As it stood, the hedge was of relatively low value to wildlife, as anyone who has surveyed it over the last 5 years will be able to confirm. It had been neglected for many years, had little lateral growth and seldom produced any berries. It was more like a line of little trees that had been planted too close together than a hedge. Hardly any birds attempted nesting in it although magpies found the hedge a desirable location. Although it looks a bit sad at the moment in its recently chopped state, we can guarantee that it will harbour much more wildlife next year and in the years to come.
We have also planted a considerable length of new hedge. If you put our site in its local context, it’s great that our neighbour’s hedges are also still relatively young . This means that we now have a very healthy age-mosaic in the area with every stage from new to old as well as laid, flailed and un-managed hedges within a mile radius. We hope that some of our neighbours may follow our example and lay their hedges as they mature in years to come.
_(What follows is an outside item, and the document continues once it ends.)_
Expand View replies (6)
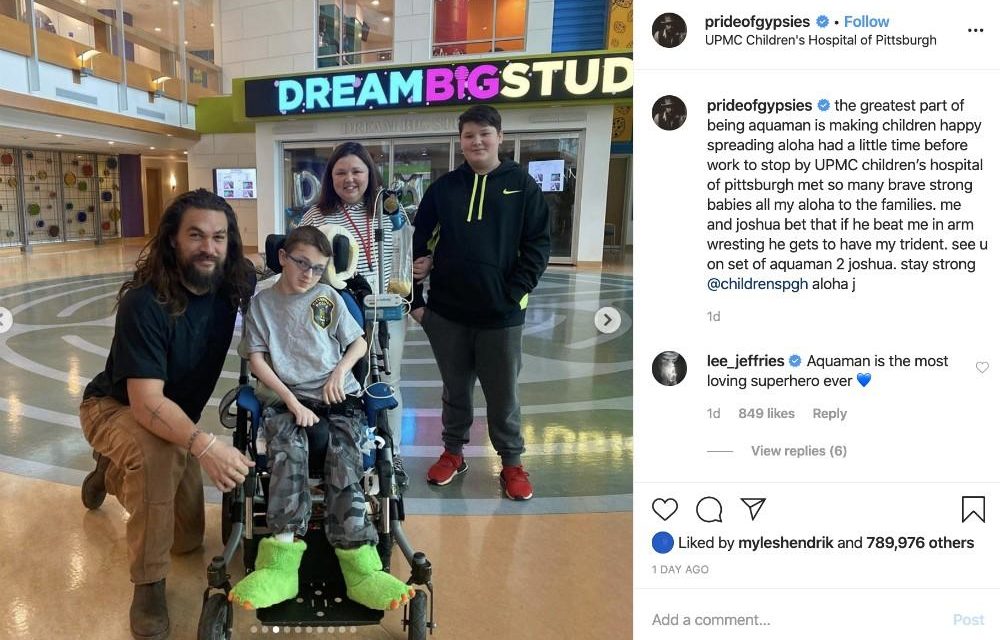 tap(798, 451)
Hedge-laying is a traditional method of prolonging the life of a hedge and creating a stock-proof barrier. The first hedge-layers may not have realised that they were also creating a fantastic wildlife habitat at the same time. The new vertical growth of stems that arises in the spring to cross the laid horizontal branches, provides a wonderful nesting and feeding area for smaller birds and animals, protected from predators by a thorny screen. We are confident that we will add linnet to the nesting birds in the hedgerow along with a number of the other typical farmland/woodland edge species and if we are very lucky, yellowhammer too (we have left the occasional tall hawthorn as a song perch for them). The shrubs will also flower and fruit more vigorously (incidentally, this technique works well in the garden too!)
Local folk may like to know that the hedge is laid in the ‘Lancashire style’ by one of the few local experts in this craft.
We have fenced the hedge off from the grazers, leaving a wide strip of ground into which the hedge can expand. This will create a broad-based hedge which will be of much greater value than the narrow-based old hedge we started with. The rough grassland edge that will develop next year we hope will be the perfect place for grey partridges to nest.
The hedge was casting a shade on the flora which I think will be evident when we see next year’s growth of flowering plants. It was also shading out the ditch on the inland side. This is known to be a negative factor for another of our special wildlife species, the water vole, as well as of course suppressing aquatic plant growth.
Now its done we can’t wait for the spring to see the hedge take off!